Omit the images, then output each of the records below exactly.

### Record extracts
---*---

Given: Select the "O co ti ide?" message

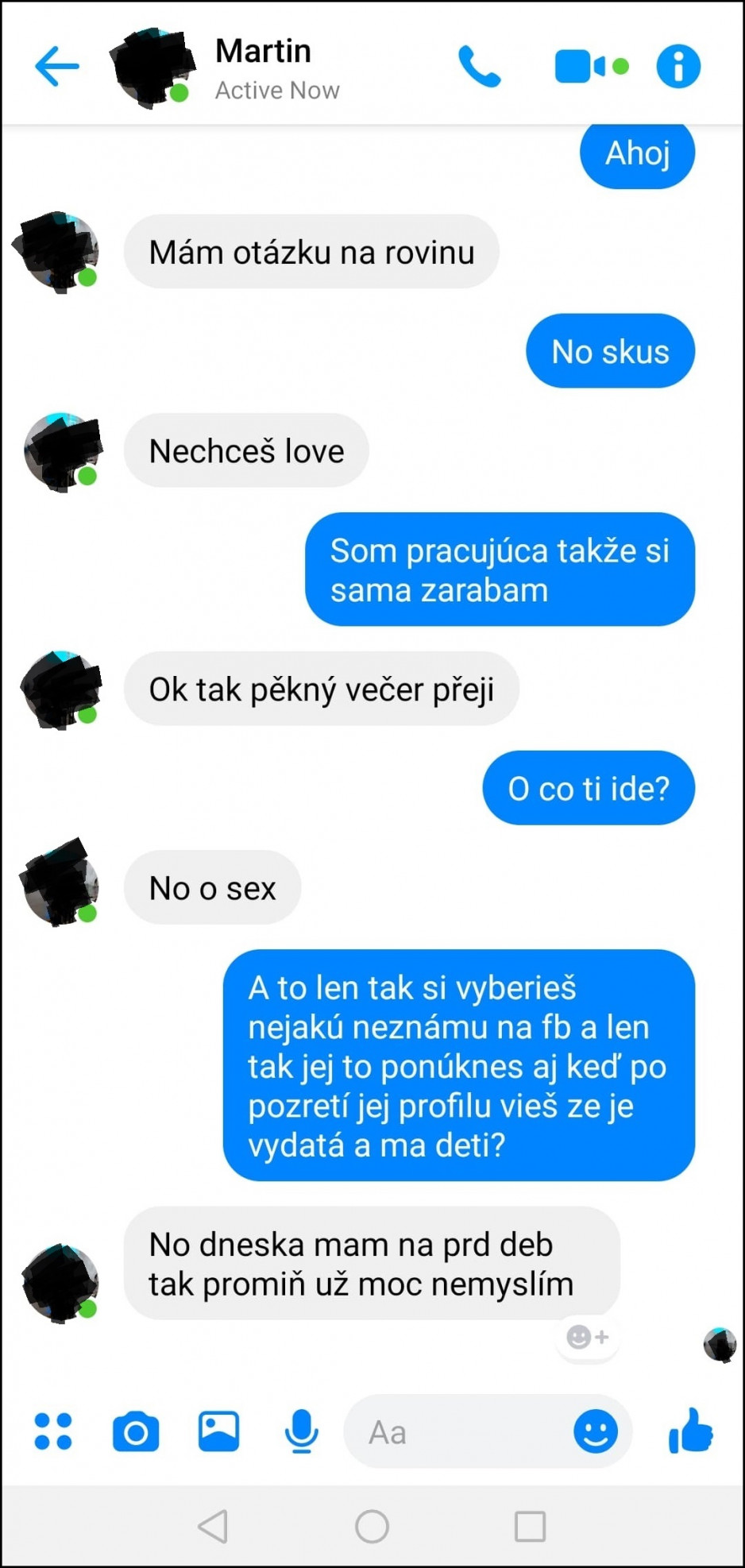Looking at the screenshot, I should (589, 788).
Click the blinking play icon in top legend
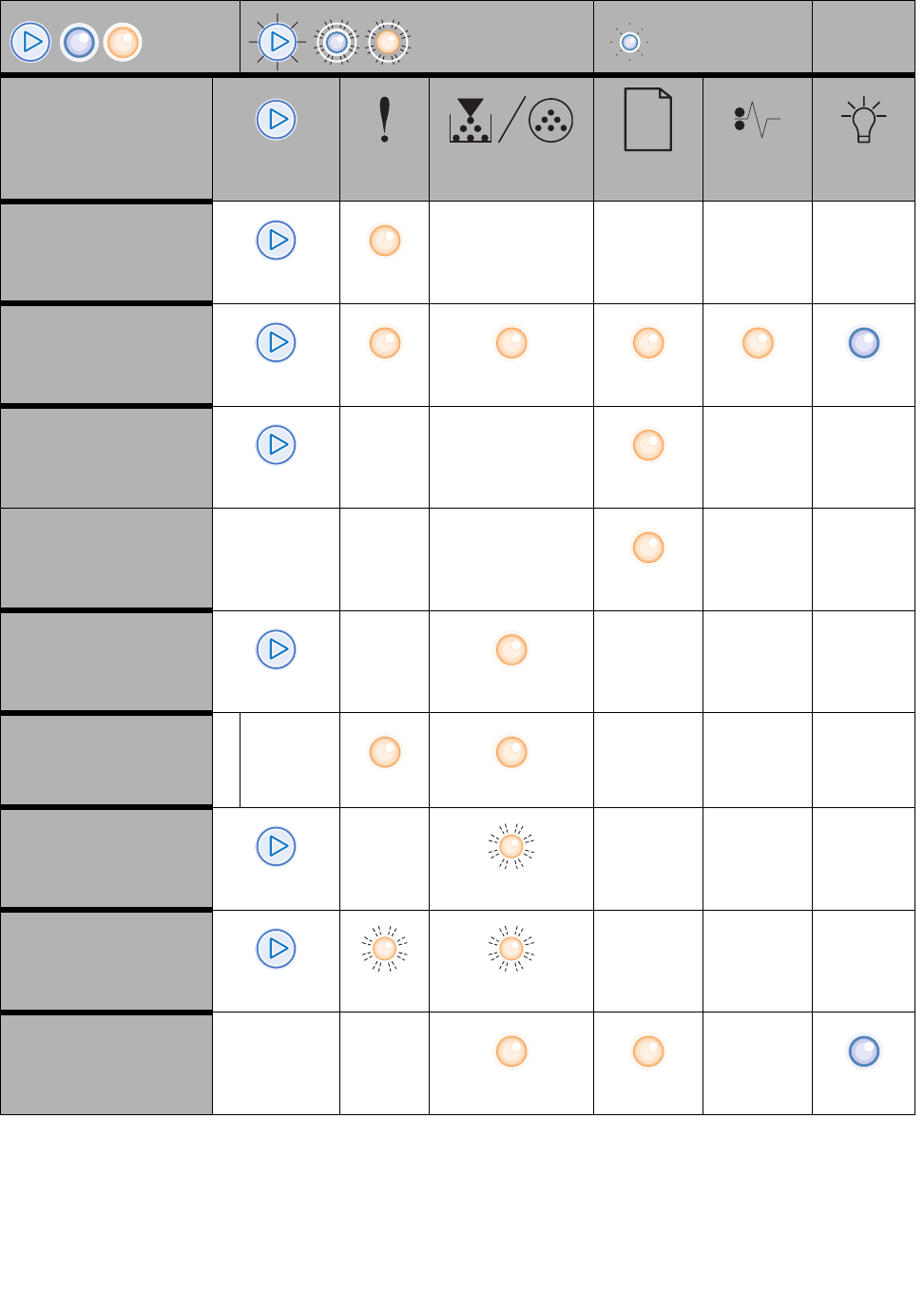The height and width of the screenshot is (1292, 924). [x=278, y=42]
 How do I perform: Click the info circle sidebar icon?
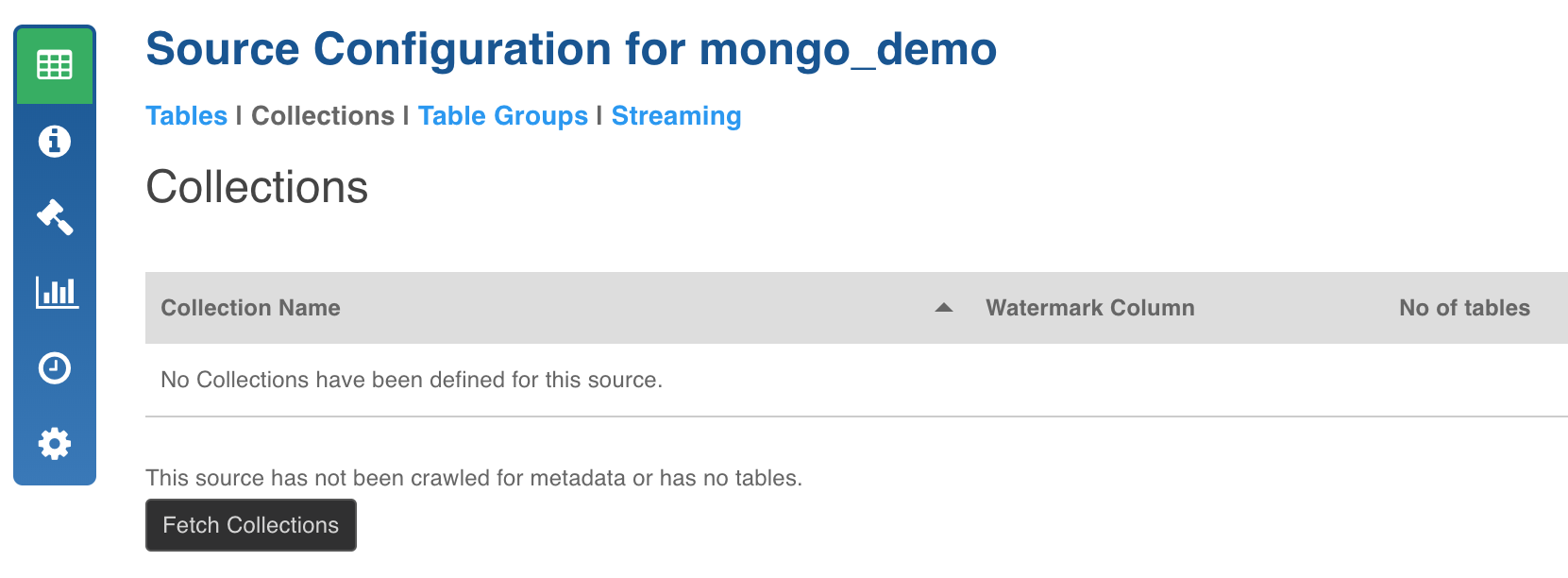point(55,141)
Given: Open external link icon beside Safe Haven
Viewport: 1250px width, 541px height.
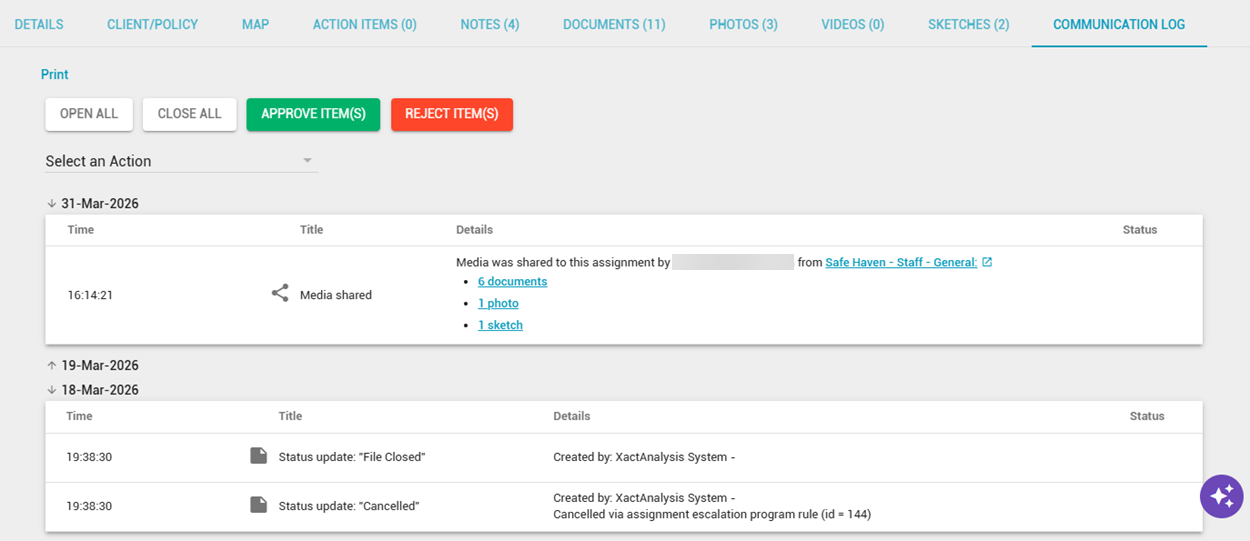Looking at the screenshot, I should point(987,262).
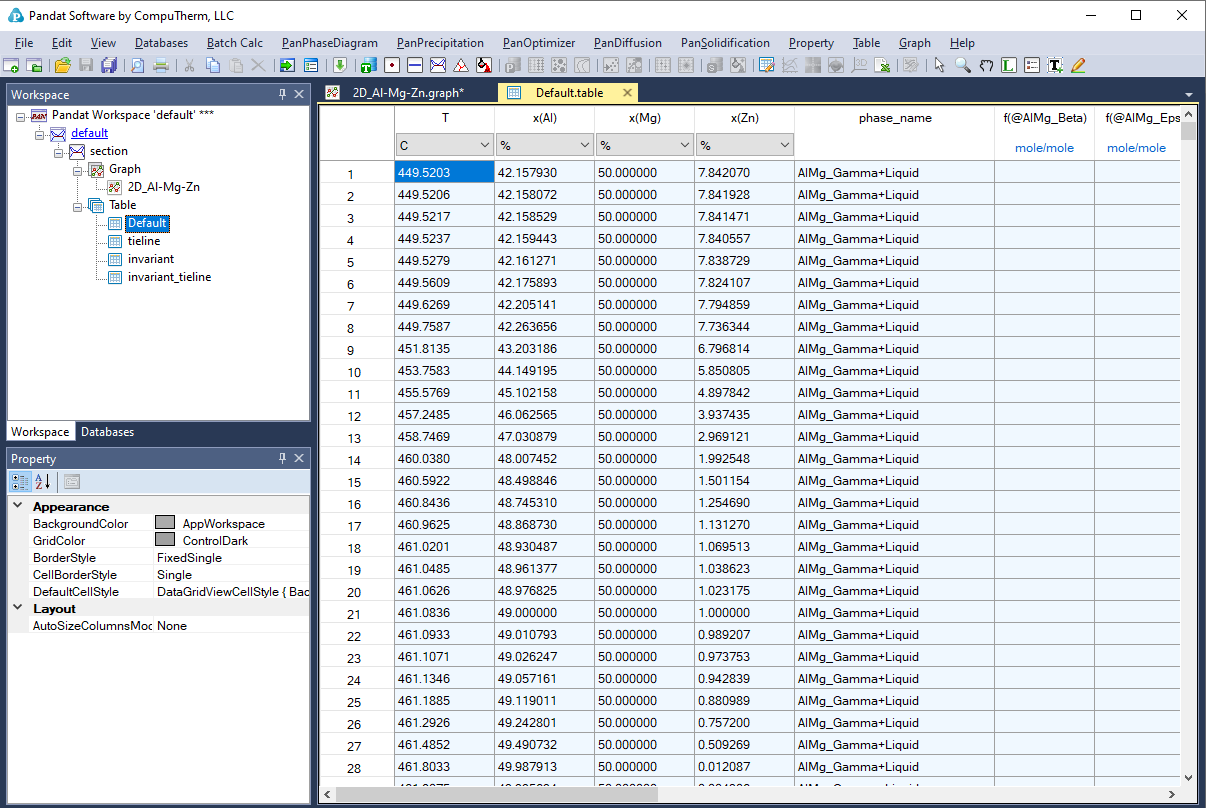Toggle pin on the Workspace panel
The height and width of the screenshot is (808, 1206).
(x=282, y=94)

---*---

### Expected output
Given: Select the "O co ti ide?" message

Looking at the screenshot, I should (589, 788).
Click the blinking play icon in top legend
The height and width of the screenshot is (1292, 924). [x=278, y=42]
 How do I perform: Click the info circle sidebar icon?
point(55,141)
Given: Open external link icon beside Safe Haven
Viewport: 1250px width, 541px height.
Looking at the screenshot, I should point(987,262).
Toggle pin on the Workspace panel
The height and width of the screenshot is (808, 1206).
(x=282, y=94)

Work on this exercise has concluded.